However, immediately after this, he thought that maybe that wasn’t the whole story. The way his mysterious and powerful enemy had managed to reproduce his flight ability, albeit for a short time, was very much like when the “marauder” Dusk Taker had appeared three months earlier. But this time, Haruyuki hadn’t felt that same heavy pressure crushing him, like he couldn’t breathe. The reason for that had to be…

“…I think Cerberus is definitely an opponent to be on guard against, given that he switches personalities and knows about the Armor and stuff. But…I dunno. I don’t hate him. Not Cerberus I…and probably not II either.”

“Even though he ate one of your arms?” Chiyuri blinked rapidly. “It looked like that seriously hurt, though?”

“Well, it did hurt, but I mean…it’s a proper ability. It’s not like he has a BIC, like Dusk Taker or Rust Jigsaw. When he destroyed me yesterday, I hated it so much, I wanted to cry. But I didn’t hate him. And I’m sure Cerberus feels the same after losing to me today. I mean, at the end, he said it was fun.”

While Haruyuki earnestly searched for the right words as he spoke, his chocolate gelato got fairly soft, so he hurriedly scraped the rest of it together with his spoon.

Chiyuri abruptly slapped him on the back.

“Pwah! Wh-what’re you doing?! You made a piece of almond go flying!”

“I’m giving you a compliment, so don’t be so stingy!”

“Normally, you don’t compliment people by slapping them on the back.”

“Then you want me to bop you on the head?”

“N-no thanks!”

Listening to their exchange, Takumu and Utai erupted simultaneously in laughter. Soon enough, Chiyuri and Haruyuki got on board, too, and the back room at Enjiya was filled with gentle merriment.

I just know that Wolfram Cerberus has more secrets. And I still can’t decide if he’s the artificial metal color Kuroyukihime was talking about. But if I just keep fighting. If I go up against him in duel after duel where we smash up against each other, whatever plan he has’ll burn up into nothing. I mean, above all else, we’re Burst Linkers, after all.

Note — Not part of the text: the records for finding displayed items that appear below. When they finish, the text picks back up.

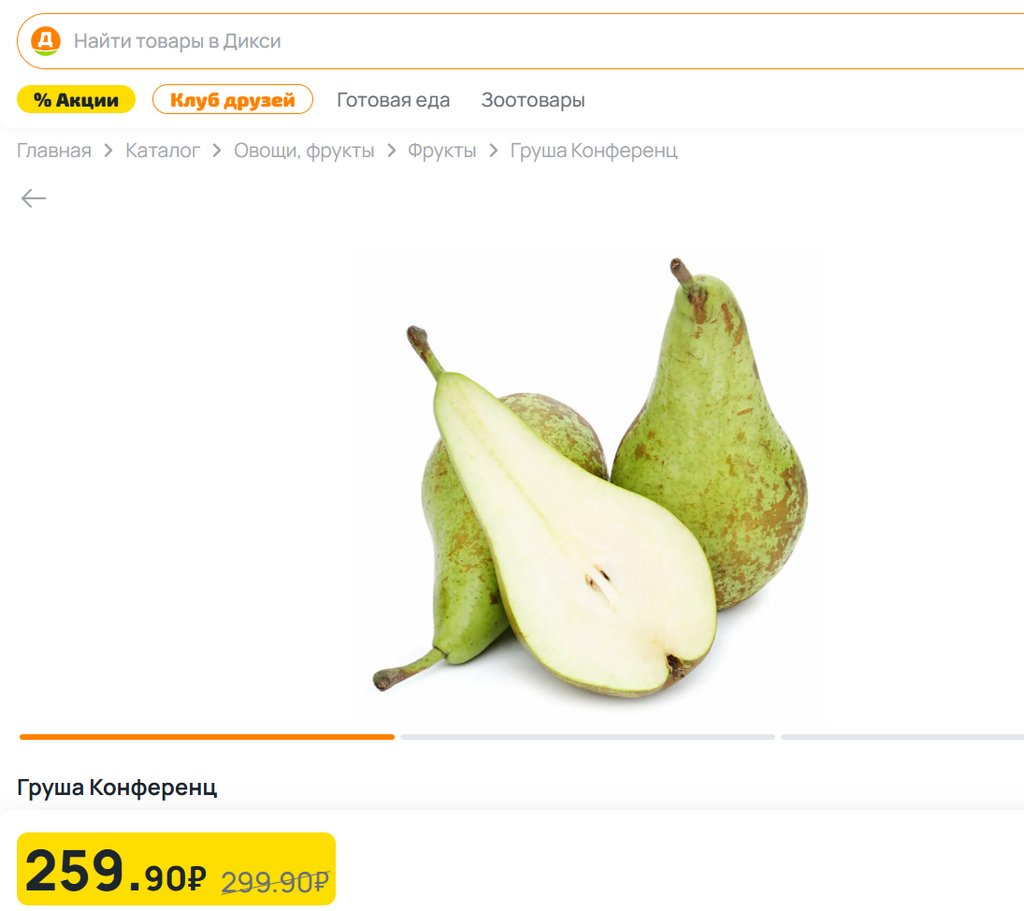Navigate to Каталог breadcrumb link
The image size is (1024, 911).
tap(163, 151)
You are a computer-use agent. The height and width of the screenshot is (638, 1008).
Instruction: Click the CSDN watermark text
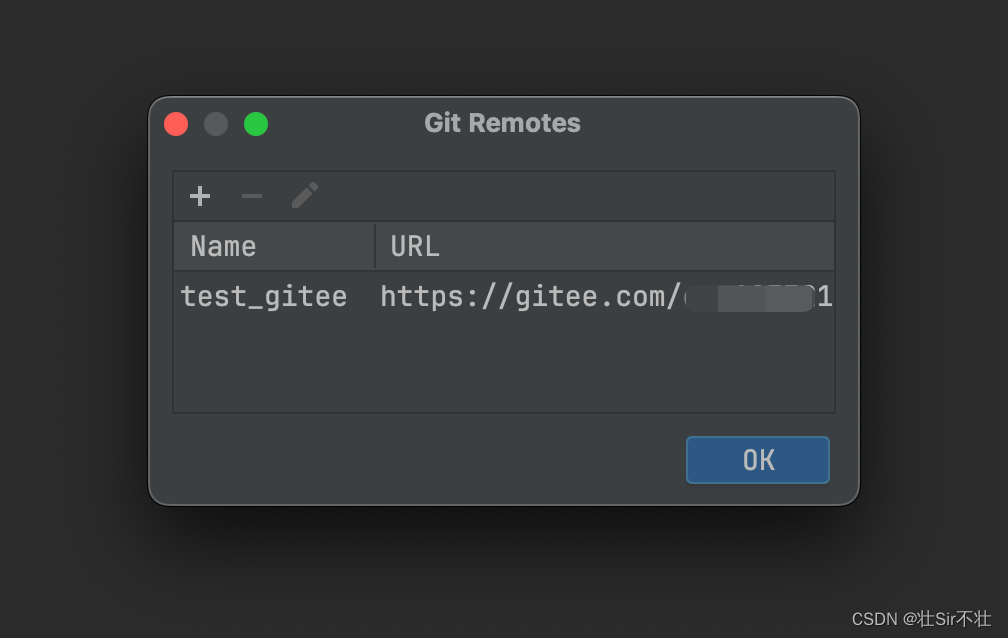(921, 620)
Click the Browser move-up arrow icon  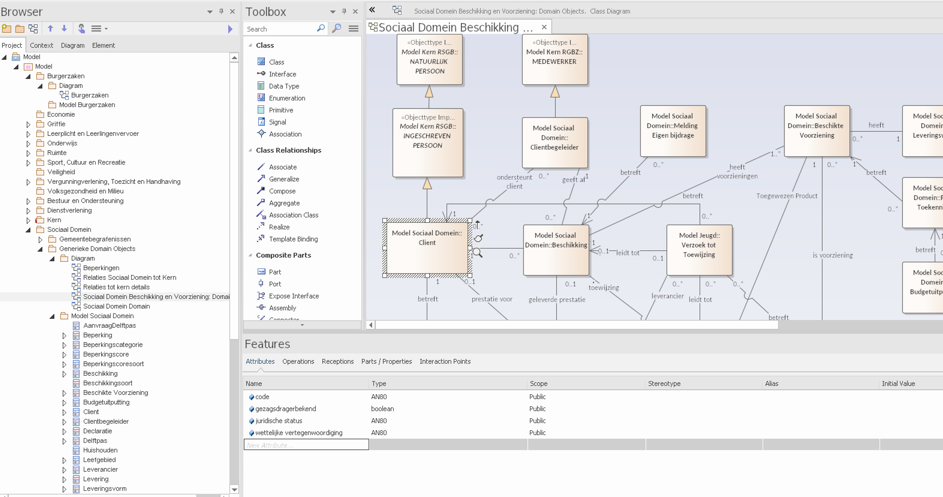click(x=50, y=29)
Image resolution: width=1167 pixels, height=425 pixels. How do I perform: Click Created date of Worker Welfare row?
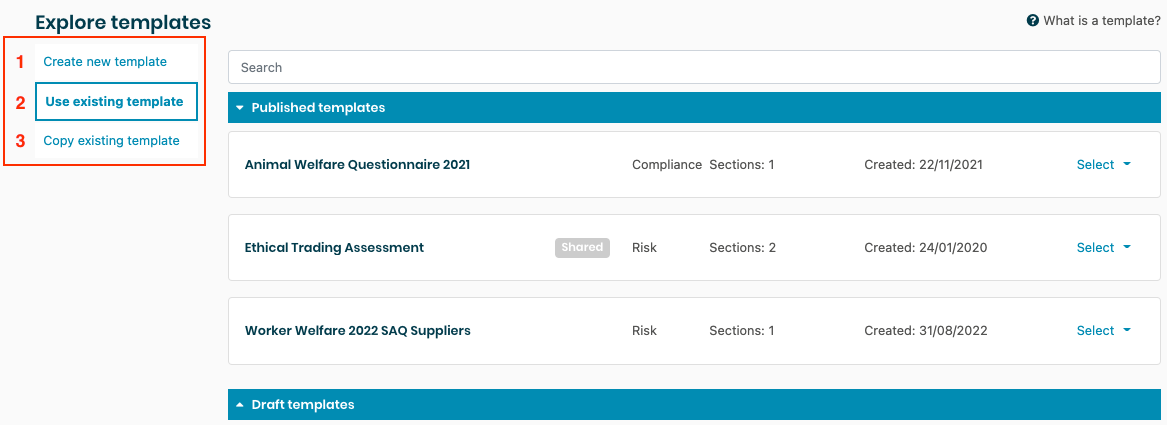[x=926, y=331]
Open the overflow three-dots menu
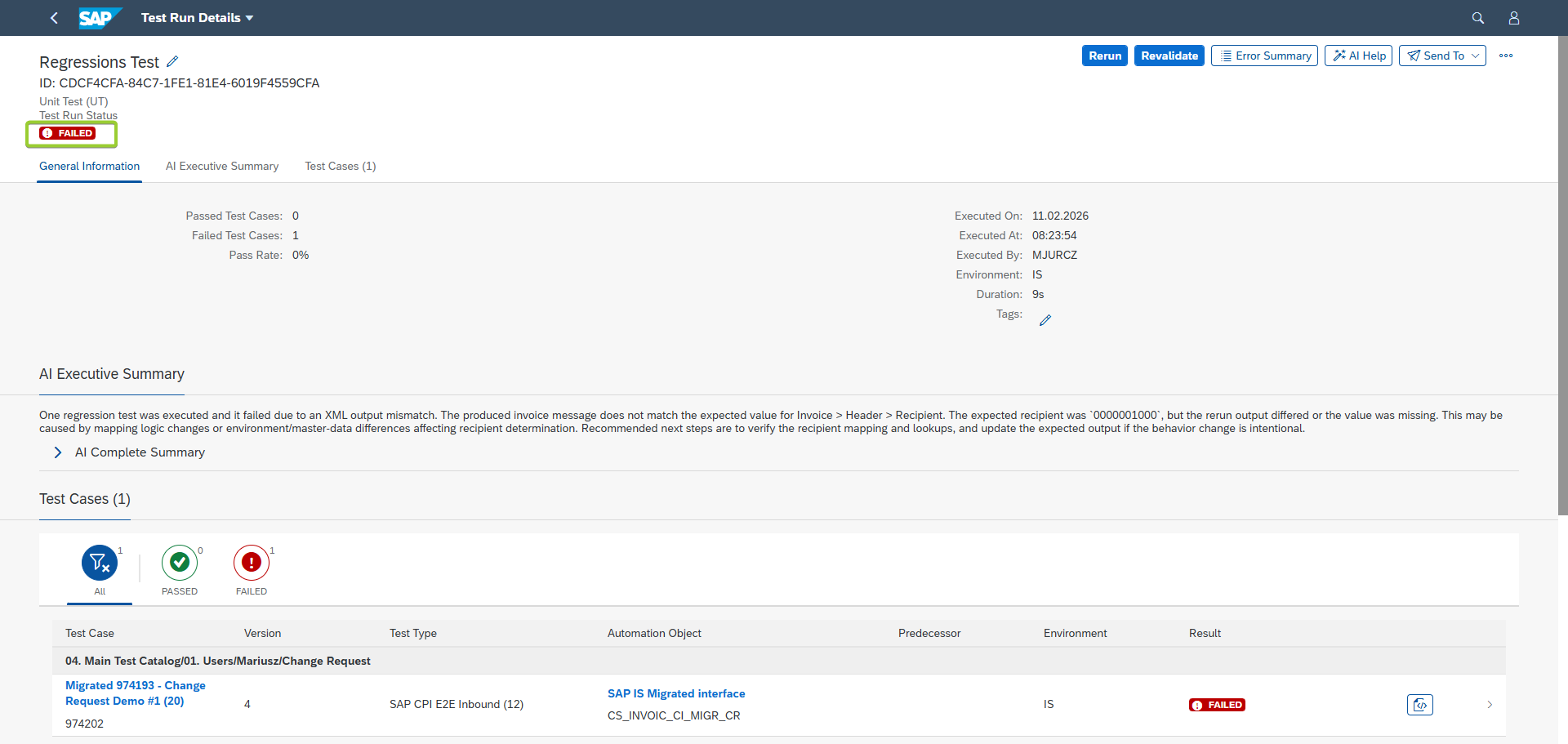 (x=1506, y=56)

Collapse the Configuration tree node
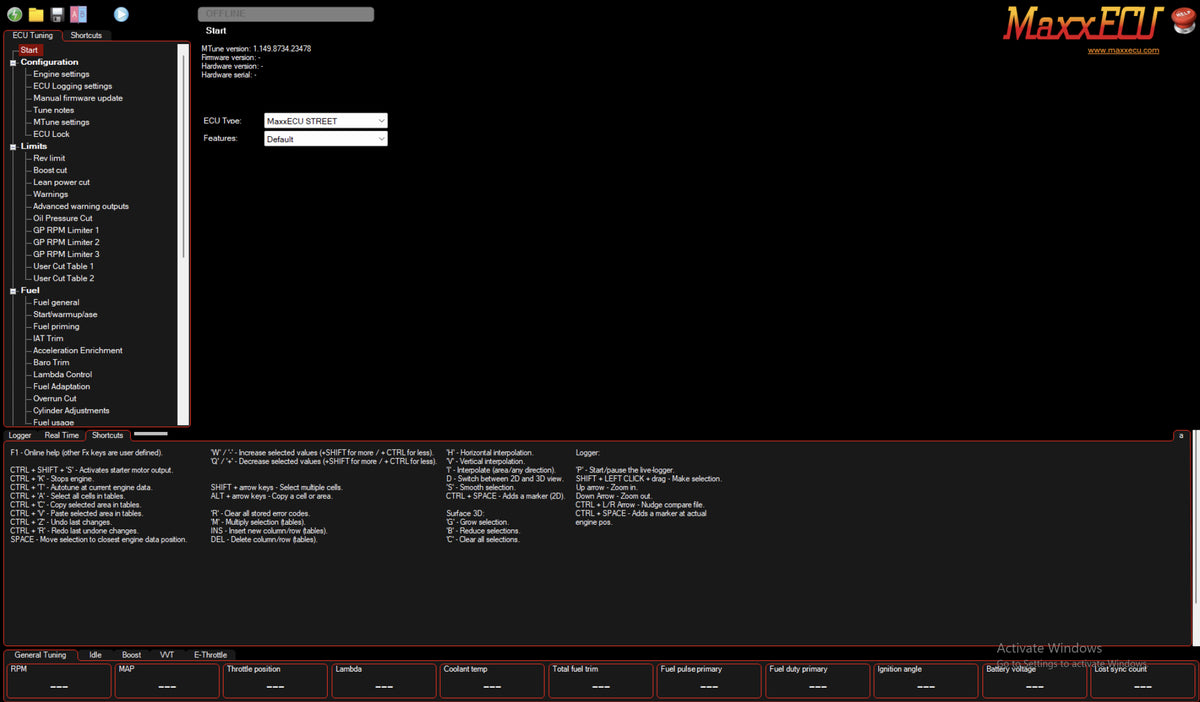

Haruyuki digested this thought together with the last bite of gelato. Just as the last of the bittersweet flavor was disappearing, he turned toward his friends and announced, “At the very least, it seems like the Metatron operation is not moving this week. I’m going to go to Nakano Area Number Two after school tomorrow, too. Whether he challenges me or I go and challenge him, I’m fighting Cerberus again. I probably won’t be able to win again like I did today, though. But I’m fine with losing. Winning and losing—that’s the nature of the duel, after all.”

Chiyuri and Takumu grinned and nodded, while Utai alone had a slightly worried look on her face as she set her fingers into motion across the tabletop.

UI> I ADMIRE YOUR MINDSET, ARITA. BUT ARE YOU SURE? CONSIDERING THE LEVEL DIFFERENCE, THE SAME NUMBER OF WINS AND LOSSES WILL MEAN A SERIOUS EXPENDITURE OF POINTS.

“Ugh!” When she put it like that, it really hit home. Haruyuki realized that the basic rules of Brain Burst had completely flown out of his head, and he stiffened up.

Chiyuri slapped his back one more time. “…Just let us know when you’re going to go hunting Enemies to replenish your points. If we’re free and full of energy, we’ll come along with you, ’kay?”

“If it’s a day when my kendo practice ends early,” Takumu said.

UI> ME TOO. IF YOU’RE OKAY WITH GOING AFTER I’VE DONE MY HOMEWORK.

“…Thanks, guys.”

This was all that was left to Haruyuki to say.

After they departed Enjiya with Utai, Haruyuki left Takumu in the entrance hall of their condo and got on the high-speed elevator with Chiyuri.

“That reminds me. What’s going on with the Theoretical Mirror?”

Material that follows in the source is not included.